Collected data entries:
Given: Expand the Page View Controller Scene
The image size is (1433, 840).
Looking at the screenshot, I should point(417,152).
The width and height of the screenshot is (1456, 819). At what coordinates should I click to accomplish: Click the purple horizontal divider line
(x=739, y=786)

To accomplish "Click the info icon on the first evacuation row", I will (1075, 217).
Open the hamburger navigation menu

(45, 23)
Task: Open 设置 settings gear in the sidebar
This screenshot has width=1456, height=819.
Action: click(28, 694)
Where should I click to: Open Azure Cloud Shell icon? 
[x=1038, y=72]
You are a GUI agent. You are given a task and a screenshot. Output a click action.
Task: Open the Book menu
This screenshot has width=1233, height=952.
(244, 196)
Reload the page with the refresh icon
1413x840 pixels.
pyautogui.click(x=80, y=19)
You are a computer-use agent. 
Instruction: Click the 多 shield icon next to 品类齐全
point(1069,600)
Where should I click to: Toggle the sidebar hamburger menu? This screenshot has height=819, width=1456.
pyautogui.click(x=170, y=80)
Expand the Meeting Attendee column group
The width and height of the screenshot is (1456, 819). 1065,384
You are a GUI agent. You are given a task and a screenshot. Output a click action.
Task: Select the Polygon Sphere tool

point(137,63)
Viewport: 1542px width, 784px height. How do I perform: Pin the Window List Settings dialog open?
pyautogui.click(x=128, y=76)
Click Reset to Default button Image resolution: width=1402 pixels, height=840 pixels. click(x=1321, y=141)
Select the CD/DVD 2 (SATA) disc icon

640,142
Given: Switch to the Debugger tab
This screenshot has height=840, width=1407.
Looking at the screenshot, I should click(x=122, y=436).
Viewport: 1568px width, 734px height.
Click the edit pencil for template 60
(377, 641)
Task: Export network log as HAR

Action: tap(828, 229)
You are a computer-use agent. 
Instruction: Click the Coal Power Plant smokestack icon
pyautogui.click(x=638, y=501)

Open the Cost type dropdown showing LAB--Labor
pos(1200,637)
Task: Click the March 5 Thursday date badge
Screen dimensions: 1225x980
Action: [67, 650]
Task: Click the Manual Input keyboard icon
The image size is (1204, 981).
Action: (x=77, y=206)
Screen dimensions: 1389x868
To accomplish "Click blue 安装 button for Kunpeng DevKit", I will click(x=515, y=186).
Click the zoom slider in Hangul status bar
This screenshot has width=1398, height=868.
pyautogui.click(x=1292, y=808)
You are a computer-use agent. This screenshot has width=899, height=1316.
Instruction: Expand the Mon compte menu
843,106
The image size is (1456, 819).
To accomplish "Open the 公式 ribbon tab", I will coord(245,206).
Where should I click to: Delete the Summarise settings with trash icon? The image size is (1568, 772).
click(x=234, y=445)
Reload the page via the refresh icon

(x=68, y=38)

* _Problem requirements_
The answer should be the entries, given again without a single difference.

* _Exercise solution_
Given: Expand the Page View Controller Scene
The image size is (1433, 840).
Looking at the screenshot, I should point(417,152).
The width and height of the screenshot is (1456, 819). At what coordinates should I click to accomplish: Click the purple horizontal divider line
(x=739, y=786)

To accomplish "Click the info icon on the first evacuation row", I will (1075, 217).
Open the hamburger navigation menu

(45, 23)
Task: Open 设置 settings gear in the sidebar
This screenshot has width=1456, height=819.
Action: click(28, 694)
Where should I click to: Open Azure Cloud Shell icon? 
[x=1038, y=72]
You are a GUI agent. You are given a task and a screenshot. Output a click action.
Task: Open the Book menu
This screenshot has width=1233, height=952.
(244, 196)
Reload the page with the refresh icon
1413x840 pixels.
pyautogui.click(x=80, y=19)
You are a computer-use agent. 
Instruction: Click the 多 shield icon next to 品类齐全
point(1069,600)
Where should I click to: Toggle the sidebar hamburger menu? This screenshot has height=819, width=1456.
pyautogui.click(x=170, y=80)
Expand the Meeting Attendee column group
The width and height of the screenshot is (1456, 819). 1065,384
You are a GUI agent. You are given a task and a screenshot. Output a click action.
Task: Select the Polygon Sphere tool

point(137,63)
Viewport: 1542px width, 784px height. How do I perform: Pin the Window List Settings dialog open?
pyautogui.click(x=128, y=76)
Click Reset to Default button Image resolution: width=1402 pixels, height=840 pixels. click(x=1321, y=141)
Select the CD/DVD 2 (SATA) disc icon

640,142
Given: Switch to the Debugger tab
This screenshot has height=840, width=1407.
Looking at the screenshot, I should click(x=122, y=436).
Viewport: 1568px width, 734px height.
Click the edit pencil for template 60
(377, 641)
Task: Export network log as HAR

Action: tap(828, 229)
You are a computer-use agent. 
Instruction: Click the Coal Power Plant smokestack icon
pyautogui.click(x=638, y=501)

Open the Cost type dropdown showing LAB--Labor
pos(1200,637)
Task: Click the March 5 Thursday date badge
Screen dimensions: 1225x980
Action: [67, 650]
Task: Click the Manual Input keyboard icon
The image size is (1204, 981).
Action: (x=77, y=206)
Screen dimensions: 1389x868
To accomplish "Click blue 安装 button for Kunpeng DevKit", I will click(x=515, y=186).
Click the zoom slider in Hangul status bar
This screenshot has width=1398, height=868.
pyautogui.click(x=1292, y=808)
You are a computer-use agent. This screenshot has width=899, height=1316.
Instruction: Expand the Mon compte menu
843,106
The image size is (1456, 819).
To accomplish "Open the 公式 ribbon tab", I will coord(245,206).
Where should I click to: Delete the Summarise settings with trash icon? The image size is (1568, 772).
click(x=234, y=445)
Reload the page via the refresh icon

(x=68, y=38)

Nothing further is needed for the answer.